Leptin has previously been shown to stimulate fatty acid oxidation independent of AMP-activated protein kinase (AMPK). Nitric oxide and p38 mitogen activated protein kinase (MAPK) are known effectors of leptin signaling. The aim of the present study was to determine whether nitric oxide and p38 MAPK mediate the stimulation of leptin by MAPK. Hearts from male Sprague-Dawley rats were mounted on the isolated perfused working heart in the presence or absence of leptin (1.9 nM), N-Nitro-L-Arginine Methyl Ester (L-NAME) (3 microM), the specific p38 MAPK inhibitor 4-[4-(4-Fluorophenyl)-5-(4-pyridinyl)-1H-imidazol-2-yl] phenol (SB202190, 2 microM) and the specific STAT-3 inhibitor (E)-2-Cyano-3-(3,4-dihydrophenyl)-N-(phenylmethyl)-2-propenamide (AG490, 5 microM) for the measurement of substrate metabolism and function.
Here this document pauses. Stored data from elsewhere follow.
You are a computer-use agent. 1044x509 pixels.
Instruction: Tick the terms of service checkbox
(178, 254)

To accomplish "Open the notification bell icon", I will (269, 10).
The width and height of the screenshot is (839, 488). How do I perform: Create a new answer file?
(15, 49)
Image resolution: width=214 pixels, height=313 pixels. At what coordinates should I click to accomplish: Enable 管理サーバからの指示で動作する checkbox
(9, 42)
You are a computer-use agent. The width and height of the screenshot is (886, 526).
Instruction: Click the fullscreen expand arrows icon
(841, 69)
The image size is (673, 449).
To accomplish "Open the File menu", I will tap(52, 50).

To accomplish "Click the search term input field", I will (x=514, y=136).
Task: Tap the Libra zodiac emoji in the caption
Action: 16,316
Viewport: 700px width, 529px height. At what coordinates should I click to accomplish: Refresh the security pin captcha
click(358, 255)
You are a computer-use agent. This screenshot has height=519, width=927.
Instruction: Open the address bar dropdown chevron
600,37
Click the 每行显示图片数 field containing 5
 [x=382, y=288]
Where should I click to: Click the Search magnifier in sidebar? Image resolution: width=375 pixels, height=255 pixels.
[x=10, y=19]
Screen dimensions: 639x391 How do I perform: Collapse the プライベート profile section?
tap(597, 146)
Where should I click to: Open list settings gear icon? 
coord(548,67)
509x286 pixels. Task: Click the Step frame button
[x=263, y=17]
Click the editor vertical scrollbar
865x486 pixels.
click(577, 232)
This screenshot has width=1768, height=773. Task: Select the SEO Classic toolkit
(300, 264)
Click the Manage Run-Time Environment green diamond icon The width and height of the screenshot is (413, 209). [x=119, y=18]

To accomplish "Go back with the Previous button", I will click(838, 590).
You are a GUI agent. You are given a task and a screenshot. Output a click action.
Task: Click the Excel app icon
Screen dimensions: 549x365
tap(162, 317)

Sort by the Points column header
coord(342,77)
AMPK and carnitine palimitoyltransferase-1 activity, nitrate/nitrite levels, STAT-3 phosphorylation and p38 MAPK phosphorylation were measured. To assess mitochondrial function, hearts were perfused with or without leptin prior to the isolation of mitochondria. Leptin stimulated fatty acid oxidation and decreased cardiac function, associated with the activation of STAT-3 and p38 MAPK and an increase in tissue nitrate/nitrite levels; the effect on function was ameliorated and the effect on fatty acid oxidation was prevented by L-NAME, B202190 and AG490. L-NAME lowered tissue nitrate/nitrite levels, and prevented the phosphorylation of p38, whereas SB202190 had no effect on tissue nitrate/nitrite levels. AG490 also lowered tissue nitrate/nitrite levels. Leptin had no effect on fatty acid-dependent mitochondrial respiration or uncoupling activity, but, surprisingly, stimulated pyruvate-dependent mitochondrial respiration. These data indicate that leptin stimulates fatty acid oxidation by a STAT-3-nitric oxide-p38 MAPK-dependent mechanism. The target of the pathway is upstream of the mitochondria.